Work required
Answer the following questions from the exhibition text below.
1. From which novel is the opening quotation taken?
2. At what venue is 'Hopefully' being shown?
3. What does the exhibition text name as the true movement behind a sunset?

Page excerpt
‘Because we don't know when we will die, we get to think of life as an inexhaustible well. And yet everything happens only a certain number of times, and a very small number really. How many more times will you remember a certain afternoon of your childhood, an afternoon that is so deeply a part of your being that you can't even conceive of your life without it? Perhaps four, or five times more? Perhaps not even that. How many more times will you watch the full moon rise? Perhaps twenty. And yet it all seems limitless...’ Paul Bowles (The Sheltering Sky, 1949)
Paul Hallahan’s ‘Hopefully’ is an exhibition of all new works shown for the first time at The Dock. A series of paintings and a video that looks to the end of light in the day, the transition between one light and darkness, and the recording of time. Taking the sunset as a focus of attention Hallahan has made a new inquiry into how we record time in our mind's eye, and how the transition between light and dark leads us forward in a linear idea of time. The term sunset directs us to think of the sun moving in our skyline, yet the spinning of our planet is the true movement. With these small linguistic misinterpretations in the English language it changes our connection to the real action in play, a moving version of time and vastly different reality to our everyday.

Input data
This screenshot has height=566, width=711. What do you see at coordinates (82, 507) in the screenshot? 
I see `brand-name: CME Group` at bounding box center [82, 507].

Reply to the exercise
1. The Sheltering Sky (1949)
2. The Dock
3. The spinning of our planet